I am currently implementing it in a POC. It's a Next 15 project with shadcn and tailwind. I tried to make the "React Dynamic" example from their github and i can't see to make it work at all.
It breaks already from the get go with "Cannot create a Swapy instance because your HTML structure is invalid." - And then it is pointing to this: swapyRef.current = createSwapy(container, {
manualSwap: true,
swapMode: "hover",
autoScrollOnDrag: true,
});
Anyone know what i am doing wrong??
btw, i have this line right above the function that fails: const container = document.querySelector(".container")!; -idk what the exclamation mark is all about, but it is in both examples i have found :s
bruh drag and drop is legit the worst problem I spent months trying to implement it in my custom UI framework I made for fun, it required a rewrite of half the framework and the code was still supremely cursed
Is it better / easier to work with Swappy over dnd kit?
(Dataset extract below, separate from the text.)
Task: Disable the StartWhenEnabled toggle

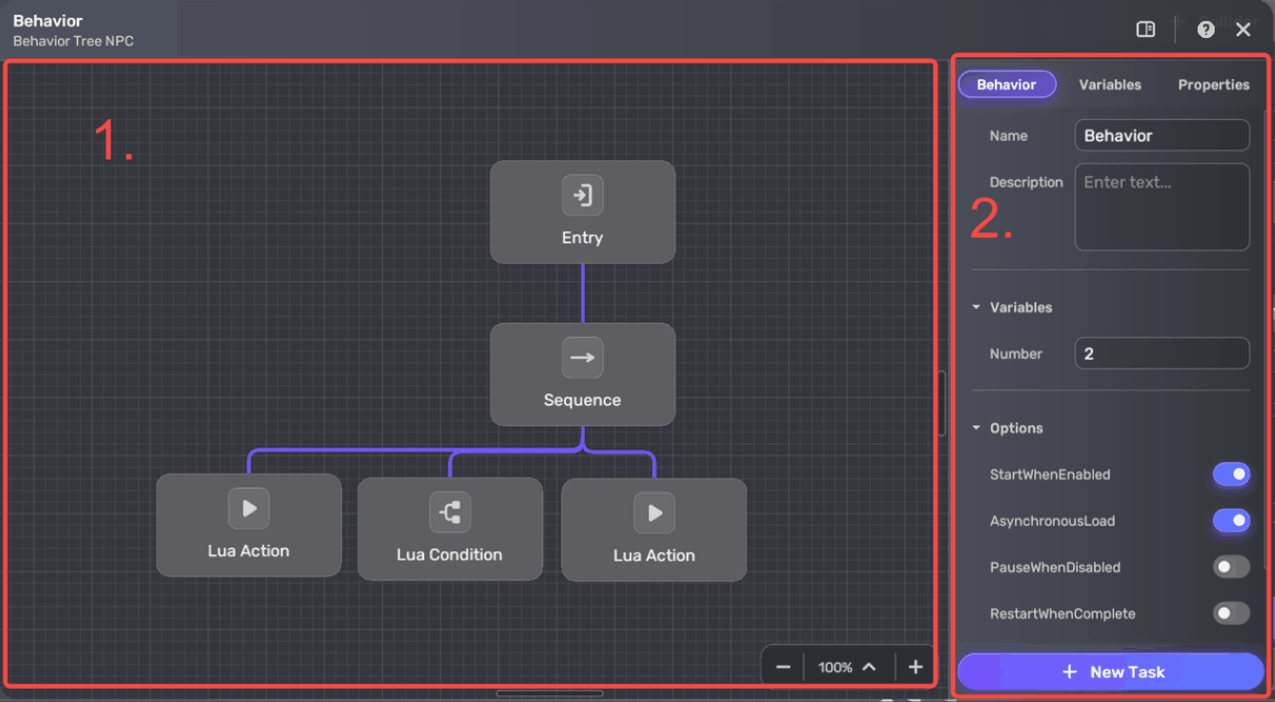Action: click(1231, 474)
anybody know how this can work with angular v14 or some similar library compatible with v14
can it drag drop multiple divs ?
Which editor is he using that has a navigator included??
Stackblitz
why threre are no UI libraries for javascript?
Pragmatic drag and drop seems better for React,
I'm looking for react-native, but seems none here.
I had this idea a few months ago and wrote it down as possible package to make
God I hate myself
If you won't love yourself, then I will
_opens arms in anticipation of hug_ . ❤
congrats, someone else made it, so now you don't have to make it yourself and maintain it for free for the rest of time!
@@jeslinmx22 I'd rather have problems of success than nothings of lazyness :P
Share the repo so we all can contribute together to make a better one which use more of react stuff
@@nofacee94 I already said I hate myself, you don't have to sell it to me
how about muuri js?
Haven't played with the library but just watching it looks like changes to the JSX / VDOM break it? Maybe that's why they are using the localStorage on re-render as a workaround? You commented out that part so I wonder if it works again if you put the localStorage caching back in.
I'll never understand why useless fragments are annoying but all the semicolons are fine lol
i don't get how react up to this day is so fragile. I don't see the benefit of it over the vue ecosystem where everything just works. including islands
Nothing in this video provide React to be "fragile". The simple explanation here is that if you update the DOM outside of React, React won't keep track of those changes. Updating the `key` will blow away the element and its children and result in a new node during reconciliation.
Vue does not solve this, since it also relies on a VDOM. So both would "break" the same way. Only frameworks that uses the DOM as source of truth could potentially work (although there's likely other reasons it wouldn't).
"its so easy to use" until you need to do something difficult :) then it becomes a nightmare to fight against
50% of this video confirmed once again why front side JS frameworks are bad
You're right. He should use rust and egui
Html sucks. Use webgl and render to the canvas
Where is this? Is the park private?
How much did they pay you
Why doesn’t React address the issue of using a vanilla JS library? Every other framework under the sun makes it trivial to wrap any vanilla JS library.
I thought everyone use framer-motion for DND
Javascript is now officially low code.
cool
I’d prefer to learn how to build this instead of just keep installing packages
please remove the useEffect and use ref callback without query selector
already bots here
DRAG AND DROP MENTIONED
LLLET'S GO
8am … watching this… 😂
i mean it just does not work on vanilla js???